_DATASET RECORDS_
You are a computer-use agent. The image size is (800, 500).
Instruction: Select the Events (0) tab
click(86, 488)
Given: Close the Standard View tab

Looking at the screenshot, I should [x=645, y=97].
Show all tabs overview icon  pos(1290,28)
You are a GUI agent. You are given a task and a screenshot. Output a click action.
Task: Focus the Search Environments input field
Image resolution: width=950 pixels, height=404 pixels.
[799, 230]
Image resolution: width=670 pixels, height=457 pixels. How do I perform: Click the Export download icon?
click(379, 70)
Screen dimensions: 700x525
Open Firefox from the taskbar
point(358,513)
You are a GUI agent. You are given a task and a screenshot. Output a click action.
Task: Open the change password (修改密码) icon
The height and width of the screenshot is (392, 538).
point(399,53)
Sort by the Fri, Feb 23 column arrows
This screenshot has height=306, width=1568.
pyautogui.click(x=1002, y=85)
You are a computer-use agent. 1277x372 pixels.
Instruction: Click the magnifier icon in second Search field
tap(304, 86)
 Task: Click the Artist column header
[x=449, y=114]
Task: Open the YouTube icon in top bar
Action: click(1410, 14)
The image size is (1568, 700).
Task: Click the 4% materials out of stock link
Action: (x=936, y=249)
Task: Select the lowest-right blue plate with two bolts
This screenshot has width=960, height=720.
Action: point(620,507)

_PROBLEM TO SOLVE_
Which lines in the listing contain the string "computer"? Return each of them in full.

_SOLUTION TO THIS PROBLEM_
You are a computer-use agent. The image size is (800, 500).
You are a computer-use agent. 1277x372 pixels.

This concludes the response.